Desde el 2021 –año en el que se registró la primera crisis migratoria en Necoclí- las hermanas Franciscanas, Juanistas y Dominicas procuran dar un empujón a los viajeros que solo quieren llegar al Norte.

“Cuando salí de mi casa en Táchira empaqué dos pares de panela y un bocadillo. Eso fue todo”, recordó Juan Pablo y añadió: “Esa comida no me duró nada y mi pensamiento era que me iba a rendir todo el viaje. Gracias a Dios he dado con personas buenas que me brindan la mano”.

Juan Pablo tiene 18 años y salió de Venezuela por temor a ser reclutado por una de las bandas criminales que opera en la frontera. Desde que está en Necoclí presta atención al paso de las monjas por la playa.

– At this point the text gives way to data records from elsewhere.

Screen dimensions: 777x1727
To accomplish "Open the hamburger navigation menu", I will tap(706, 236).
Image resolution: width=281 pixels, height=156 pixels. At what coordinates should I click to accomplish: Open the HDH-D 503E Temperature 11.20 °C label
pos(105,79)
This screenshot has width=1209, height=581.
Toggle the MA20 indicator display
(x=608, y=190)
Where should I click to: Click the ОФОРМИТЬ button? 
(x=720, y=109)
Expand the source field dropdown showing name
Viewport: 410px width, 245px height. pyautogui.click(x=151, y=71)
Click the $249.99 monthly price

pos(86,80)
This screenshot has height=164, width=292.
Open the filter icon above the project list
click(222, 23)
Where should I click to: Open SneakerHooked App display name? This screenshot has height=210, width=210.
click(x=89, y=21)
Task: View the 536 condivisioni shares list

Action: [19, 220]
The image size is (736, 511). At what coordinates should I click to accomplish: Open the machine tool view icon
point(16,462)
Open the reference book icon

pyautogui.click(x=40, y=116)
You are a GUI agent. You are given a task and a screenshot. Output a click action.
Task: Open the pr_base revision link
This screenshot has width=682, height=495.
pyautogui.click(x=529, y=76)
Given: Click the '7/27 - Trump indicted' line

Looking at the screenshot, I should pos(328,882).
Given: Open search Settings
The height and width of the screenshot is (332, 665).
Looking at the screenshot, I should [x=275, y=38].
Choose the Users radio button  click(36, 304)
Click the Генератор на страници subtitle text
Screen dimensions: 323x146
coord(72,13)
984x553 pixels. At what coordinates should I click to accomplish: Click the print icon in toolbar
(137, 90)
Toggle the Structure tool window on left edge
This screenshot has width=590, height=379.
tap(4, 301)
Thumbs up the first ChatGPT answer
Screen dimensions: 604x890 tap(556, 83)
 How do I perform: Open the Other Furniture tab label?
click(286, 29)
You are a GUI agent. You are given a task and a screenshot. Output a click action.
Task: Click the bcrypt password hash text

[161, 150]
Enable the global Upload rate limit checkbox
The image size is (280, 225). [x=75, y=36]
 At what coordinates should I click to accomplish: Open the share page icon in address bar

“Nuestras jornadas empiezan todos los días a las 9:00 de la mañana, vamos a comprar los alimentos y nos trasladamos hasta la cocina para iniciar con la preparación”, recordó la hermana Gloria.

Las religiosas se dividen las tareas. Mientras unas pican verduras y sazonan carnes en la cocina, otras van a la playa a buscar a los migrantes hambrientos. Los escuchan.

“Hacemos también un acompañamiento espiritual, muchos migrantes vienen y abren sus corazones para contar sus realidades. De esa manera descubrimos sus necesidades y empezamos a gestionar con otras organizaciones”, señaló la hermana Diana.

Así, por ejemplo, conocieron la historia de una haitiana que dio a luz en la selva del Darién. Gestionaron su regreso hasta Necoclí y la hospedaron hasta que la mujer decidió volver a la selva con su niño en brazo de seis meses.

“La realidad que hemos encontrado es muy dura porque este es un paraíso a la que la gente aspiraría venir y ahora está llena de migrantes. Ellos viven una situación muy difícil porque algunos ya vienen desnutridos porque vienen de recorrer otros lugares de Latinoamérica. Hay necesidades de salud, alimentación y ayuda espiritual”, señaló María Inés Espinosa, directora de la Fundación Ayuda a la Iglesia que Sufre, organización pontificia que ayuda a las hermanas de Necoclí.

Sobre las 3:00 de la tarde, una fila de migrantes se agrupó sobre un salón cerca al parque principal. El vacío del estómago y un olor a fríjoles rancheros los llevó hasta allá.

Entre los migrantes estaba Juan Pablo, quien terminó su plato de fríjoles y agradeció, pues era la única comida del día. Regresó a la playa y se refugió dentro de una lancha pesquera: debía guardar energías porque dos días después se internaría en el Darién.